### TASK DETAILS
Please repeat the whole listing verbatim.

[Opening RECORDS TO PROCESS section]

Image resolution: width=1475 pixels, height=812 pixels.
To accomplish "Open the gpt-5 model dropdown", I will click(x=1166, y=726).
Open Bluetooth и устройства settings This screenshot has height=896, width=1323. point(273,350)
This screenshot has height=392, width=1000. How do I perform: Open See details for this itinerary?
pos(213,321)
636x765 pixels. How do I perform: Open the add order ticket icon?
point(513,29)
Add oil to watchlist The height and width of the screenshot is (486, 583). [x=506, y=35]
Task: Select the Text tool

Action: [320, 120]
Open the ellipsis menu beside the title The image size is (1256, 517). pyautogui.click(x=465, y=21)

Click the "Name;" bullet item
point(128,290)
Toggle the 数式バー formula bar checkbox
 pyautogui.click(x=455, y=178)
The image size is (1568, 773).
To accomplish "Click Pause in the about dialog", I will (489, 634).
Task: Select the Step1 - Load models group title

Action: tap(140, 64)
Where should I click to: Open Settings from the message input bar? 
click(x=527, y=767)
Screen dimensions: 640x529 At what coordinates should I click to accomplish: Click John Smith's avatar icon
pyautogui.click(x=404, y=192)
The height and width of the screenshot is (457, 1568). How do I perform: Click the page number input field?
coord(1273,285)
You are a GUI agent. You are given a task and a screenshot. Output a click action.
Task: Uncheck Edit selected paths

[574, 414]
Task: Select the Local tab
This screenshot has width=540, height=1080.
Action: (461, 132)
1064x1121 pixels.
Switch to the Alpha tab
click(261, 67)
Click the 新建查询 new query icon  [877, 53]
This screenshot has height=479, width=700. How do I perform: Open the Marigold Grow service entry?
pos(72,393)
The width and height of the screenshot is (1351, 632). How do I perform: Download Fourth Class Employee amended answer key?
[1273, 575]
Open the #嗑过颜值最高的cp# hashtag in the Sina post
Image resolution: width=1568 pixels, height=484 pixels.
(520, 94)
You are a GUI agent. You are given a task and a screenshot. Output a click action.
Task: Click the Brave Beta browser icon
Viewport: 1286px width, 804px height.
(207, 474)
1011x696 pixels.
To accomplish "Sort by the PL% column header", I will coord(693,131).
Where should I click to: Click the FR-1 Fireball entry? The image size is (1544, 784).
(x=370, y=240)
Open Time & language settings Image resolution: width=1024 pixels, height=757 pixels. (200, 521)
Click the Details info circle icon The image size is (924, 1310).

[Closing RECORDS TO PROCESS section]

### EXERCISE SOLUTION
Image resolution: width=1475 pixels, height=812 pixels.
To accomplish "Open the gpt-5 model dropdown", I will click(x=1166, y=726).
Open Bluetooth и устройства settings This screenshot has height=896, width=1323. point(273,350)
This screenshot has height=392, width=1000. How do I perform: Open See details for this itinerary?
pos(213,321)
636x765 pixels. How do I perform: Open the add order ticket icon?
point(513,29)
Add oil to watchlist The height and width of the screenshot is (486, 583). [x=506, y=35]
Task: Select the Text tool

Action: [320, 120]
Open the ellipsis menu beside the title The image size is (1256, 517). pyautogui.click(x=465, y=21)

Click the "Name;" bullet item
point(128,290)
Toggle the 数式バー formula bar checkbox
 pyautogui.click(x=455, y=178)
The image size is (1568, 773).
To accomplish "Click Pause in the about dialog", I will (489, 634).
Task: Select the Step1 - Load models group title

Action: tap(140, 64)
Where should I click to: Open Settings from the message input bar? 
click(x=527, y=767)
Screen dimensions: 640x529 At what coordinates should I click to accomplish: Click John Smith's avatar icon
pyautogui.click(x=404, y=192)
The height and width of the screenshot is (457, 1568). How do I perform: Click the page number input field?
coord(1273,285)
You are a GUI agent. You are given a task and a screenshot. Output a click action.
Task: Uncheck Edit selected paths

[574, 414]
Task: Select the Local tab
This screenshot has width=540, height=1080.
Action: (461, 132)
1064x1121 pixels.
Switch to the Alpha tab
click(261, 67)
Click the 新建查询 new query icon  [877, 53]
This screenshot has height=479, width=700. How do I perform: Open the Marigold Grow service entry?
pos(72,393)
The width and height of the screenshot is (1351, 632). How do I perform: Download Fourth Class Employee amended answer key?
[1273, 575]
Open the #嗑过颜值最高的cp# hashtag in the Sina post
Image resolution: width=1568 pixels, height=484 pixels.
(520, 94)
You are a GUI agent. You are given a task and a screenshot. Output a click action.
Task: Click the Brave Beta browser icon
Viewport: 1286px width, 804px height.
(207, 474)
1011x696 pixels.
To accomplish "Sort by the PL% column header", I will coord(693,131).
Where should I click to: Click the FR-1 Fireball entry? The image size is (1544, 784).
(x=370, y=240)
Open Time & language settings Image resolution: width=1024 pixels, height=757 pixels. (200, 521)
Click the Details info circle icon The image size is (924, 1310).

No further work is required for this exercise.